Lilia’s face flushed red and her eyes glazed with blinding tears. In the background, she could still hear her brothers’ laughter.

     “W-we’re never going to see Erminio again?”

Eliseo removed his glasses, looked at the pile of fabric on his table, and rubbed his neck and head.

   “Lilia, where is your papa?”

    “He’s at Pietro’s butchering a pig.” 

Eliseo grabbed his fedora and dashed through the gate while Lilia watched her mother’s silhouette through the linen curtain behind the kitchen door. An hour passed, and Maria didn’t move.

     After what felt like an eternity, Lilia heard the front door opening.

     “Liliutti?” At the sound of her father’s voice, a wave of tears erupted. Lilia buried her face in her father’s shoulder soaking his already-drenched shirt.

     “Papa! Berto delivered a letter…and Mama…Mama said that—”

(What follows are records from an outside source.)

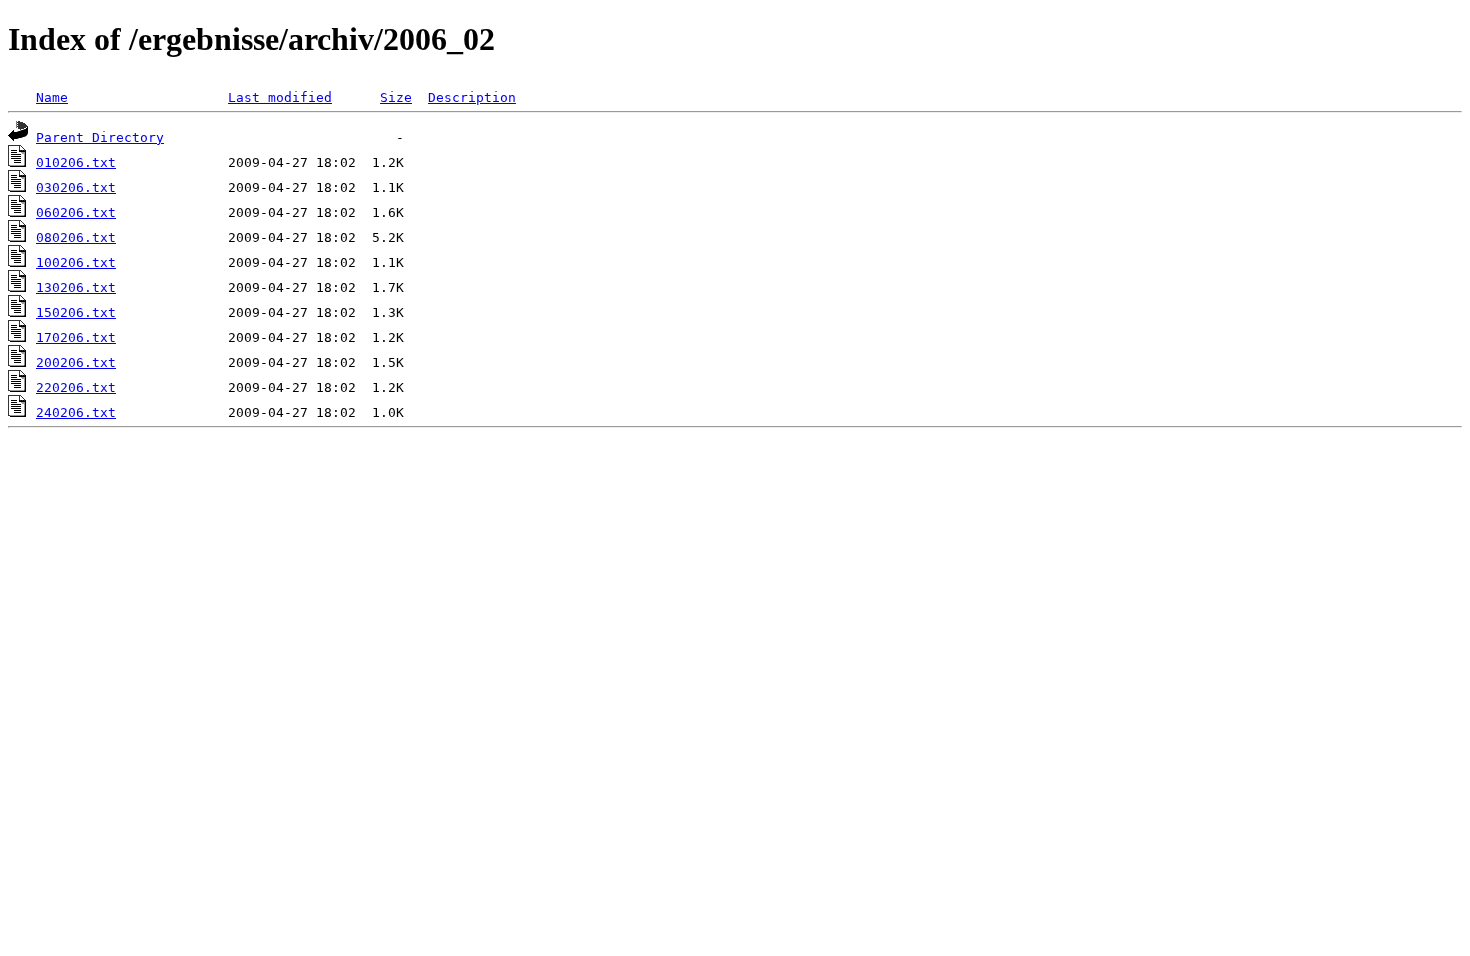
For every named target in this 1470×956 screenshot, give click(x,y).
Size (396, 97)
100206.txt (76, 262)
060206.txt (76, 212)
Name (52, 97)
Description (472, 97)
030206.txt (76, 187)
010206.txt (76, 162)
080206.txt (76, 237)
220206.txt (76, 387)
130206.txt (76, 287)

     “Shh, shh, it’s OK. I know everything.” Virginio gently patted her back, as he was covered in dirt from head to toe and his clothes were stained with blood.

     “Lilia, go outside with the boys and let me talk to Mama.” Eliseo quietly excused himself and went upstairs, offering the family space.

Virginio tapped the door. “Maria? It’s me.”

Maria didn’t respond. He tapped harder, and the door gave way, opening to his wife sitting at the kitchen table—fixated on the letter in her hands. There was an emptiness in her eyes. It was as if her soul had wilted.

     “Maria, our son is not dead. He’s at war.”

     “He’s in Russia,” she replied in a monotone voice, never lifting her eyes from the table.

     “Maria—”

     “He’s in Russia!” she bellowed, shaking the letter at him.